Print the data once more, exactly as supplied.

_The records_.

----------

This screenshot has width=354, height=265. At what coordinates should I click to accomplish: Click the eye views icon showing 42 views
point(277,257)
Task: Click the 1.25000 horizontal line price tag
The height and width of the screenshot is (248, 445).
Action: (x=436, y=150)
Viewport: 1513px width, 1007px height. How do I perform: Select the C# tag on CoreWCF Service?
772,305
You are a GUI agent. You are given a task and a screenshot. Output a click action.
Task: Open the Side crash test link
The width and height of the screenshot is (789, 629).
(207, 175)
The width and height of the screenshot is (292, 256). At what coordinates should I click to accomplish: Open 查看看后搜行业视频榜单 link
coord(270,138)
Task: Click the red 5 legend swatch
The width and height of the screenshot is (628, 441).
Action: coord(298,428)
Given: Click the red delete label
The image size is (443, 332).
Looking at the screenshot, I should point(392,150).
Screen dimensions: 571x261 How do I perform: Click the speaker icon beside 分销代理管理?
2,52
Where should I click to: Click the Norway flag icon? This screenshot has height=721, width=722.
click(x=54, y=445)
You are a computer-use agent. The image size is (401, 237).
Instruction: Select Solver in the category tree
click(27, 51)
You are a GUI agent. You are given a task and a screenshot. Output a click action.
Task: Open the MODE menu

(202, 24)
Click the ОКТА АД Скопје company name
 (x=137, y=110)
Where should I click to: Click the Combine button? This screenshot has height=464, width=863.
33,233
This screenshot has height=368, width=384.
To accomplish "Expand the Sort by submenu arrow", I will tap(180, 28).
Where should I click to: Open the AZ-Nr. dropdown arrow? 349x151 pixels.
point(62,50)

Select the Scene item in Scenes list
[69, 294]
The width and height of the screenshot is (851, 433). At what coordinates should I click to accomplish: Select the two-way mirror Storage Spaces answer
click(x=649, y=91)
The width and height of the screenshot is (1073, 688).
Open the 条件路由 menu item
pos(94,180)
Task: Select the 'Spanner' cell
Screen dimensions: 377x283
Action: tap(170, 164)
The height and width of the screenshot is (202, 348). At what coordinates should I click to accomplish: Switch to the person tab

----------

_Reply_.
This screenshot has width=354, height=265. At what coordinates should I click to accomplish: Click the eye views icon showing 42 views
point(277,257)
Task: Click the 1.25000 horizontal line price tag
The height and width of the screenshot is (248, 445).
Action: (x=436, y=150)
Viewport: 1513px width, 1007px height. How do I perform: Select the C# tag on CoreWCF Service?
772,305
You are a GUI agent. You are given a task and a screenshot. Output a click action.
Task: Open the Side crash test link
The width and height of the screenshot is (789, 629).
(207, 175)
The width and height of the screenshot is (292, 256). At what coordinates should I click to accomplish: Open 查看看后搜行业视频榜单 link
coord(270,138)
Task: Click the red 5 legend swatch
The width and height of the screenshot is (628, 441).
Action: coord(298,428)
Given: Click the red delete label
The image size is (443, 332).
Looking at the screenshot, I should point(392,150).
Screen dimensions: 571x261 How do I perform: Click the speaker icon beside 分销代理管理?
2,52
Where should I click to: Click the Norway flag icon? This screenshot has height=721, width=722.
click(x=54, y=445)
You are a computer-use agent. The image size is (401, 237).
Instruction: Select Solver in the category tree
click(27, 51)
You are a GUI agent. You are given a task and a screenshot. Output a click action.
Task: Open the MODE menu

(202, 24)
Click the ОКТА АД Скопје company name
 (x=137, y=110)
Where should I click to: Click the Combine button? This screenshot has height=464, width=863.
33,233
This screenshot has height=368, width=384.
To accomplish "Expand the Sort by submenu arrow", I will tap(180, 28).
Where should I click to: Open the AZ-Nr. dropdown arrow? 349x151 pixels.
point(62,50)

Select the Scene item in Scenes list
[69, 294]
The width and height of the screenshot is (851, 433). At what coordinates should I click to accomplish: Select the two-way mirror Storage Spaces answer
click(x=649, y=91)
The width and height of the screenshot is (1073, 688).
Open the 条件路由 menu item
pos(94,180)
Task: Select the 'Spanner' cell
Screen dimensions: 377x283
Action: tap(170, 164)
The height and width of the screenshot is (202, 348). At what coordinates should I click to accomplish: Switch to the person tab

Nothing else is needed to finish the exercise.